I didn’t realize this but apparently even the U.N. has a union. Specifically the U.N. Staff Union. Yahoo News is reporting that the UN staff are preparing to cast a historic no-confidence vote against Nobel Prize winner and U.N. Secretary General Kofi Annan.
UN staff are expected to make an unprecedented vote of no confidence in Secretary-General Kofi Annan, union sources say, after a series of scandals tainted his term in charge of the world body. The UN staff union, in what officials said was the first vote of its kind in the almost 60-year history of the United Nations, was set to approve a resolution withdrawing support for Annan and senior UN management. Annan has been in the line of fire over a series of scandals including controversy about a UN aid program that investigators say allowed deposed Iraqi dictator Saddam Hussein to embezzle billions of dollars.

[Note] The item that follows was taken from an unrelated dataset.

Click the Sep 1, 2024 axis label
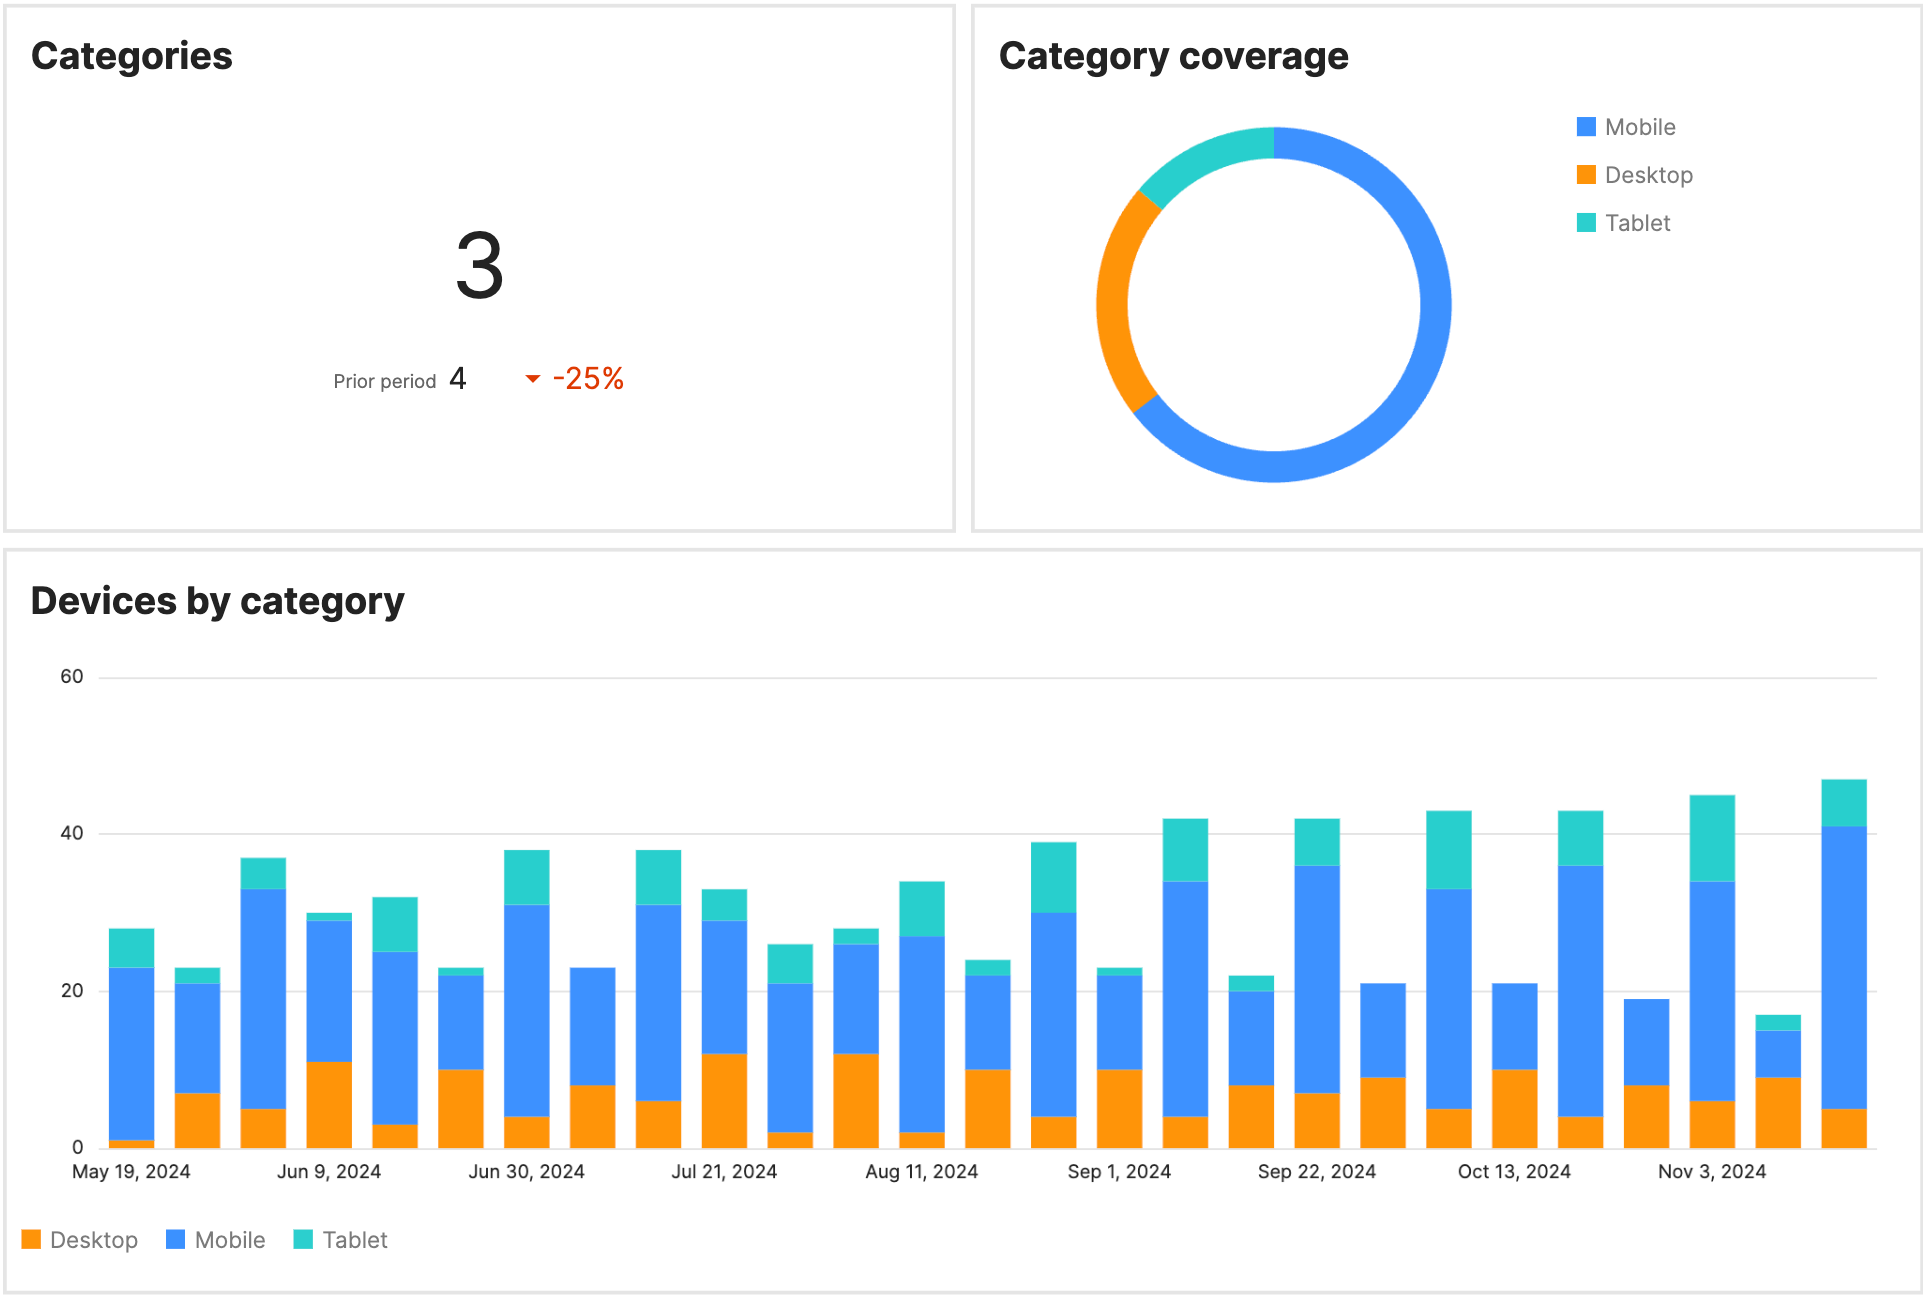 pos(1118,1171)
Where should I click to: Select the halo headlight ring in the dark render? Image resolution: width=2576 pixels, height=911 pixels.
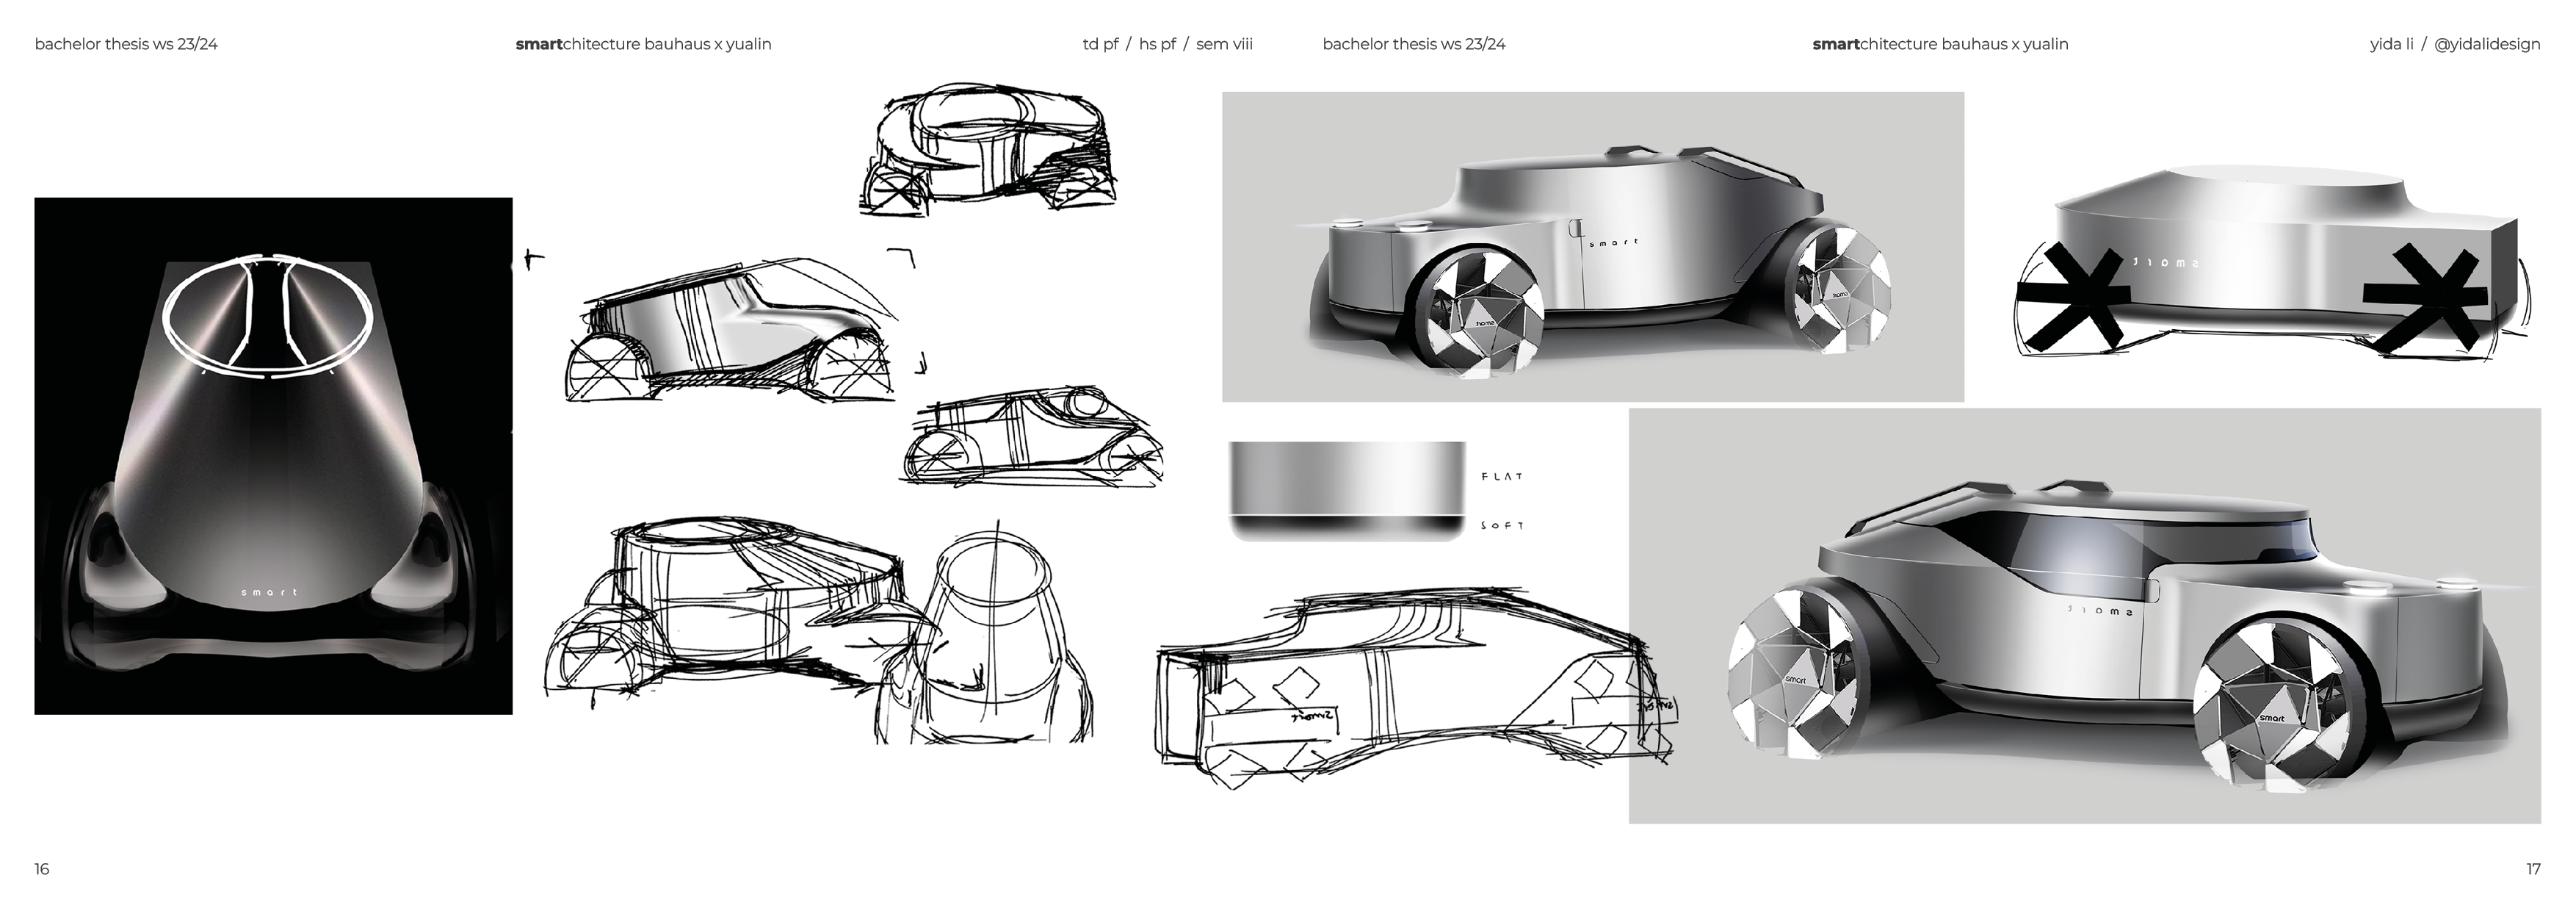coord(268,312)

Okay, but this kind of news will eventually be found all over the mainstream press. Why are we reporting it? Well apparently the oil for food scandal wasn’t the straw that broke the camel’s back.
Staffers said the trigger for the no-confidence measure was an announcement this week that Annan had pardoned the UN’s top oversight official, who was facing allegations of favouritism and sexual harassment.
The union had requested a formal probe into the official, Dileep Nair, after employees accused him of harassing staff and violating UN rules on the hiring and promotion of workers.
Dileep Nair is an official from Singapore who denies any wrongdoing of course. The U.N. workers aren’t buying it though, and haven’t forgotten previous things they were upset about.
Staffers who asked not to be named, afraid that speaking out could damage their future in the United Nations, said the Nair decision was an example of corruption by Annan and his senior staff. They noted that Riza [Iqbal Riza, Annan’s chief o staff], UN undersecretary general for information Shashi Tharoor [see previous post] and other top officials had served directly under Annan at least since 1994, when he was head of UN peacekeeping operations.
At the time, the United Nations was widely criticized for failing to stop the Rwanda genocide that left 800,000 people dead, even though UN peacekeepers were on the ground — a catastrophe for which Annan has publicly apologized.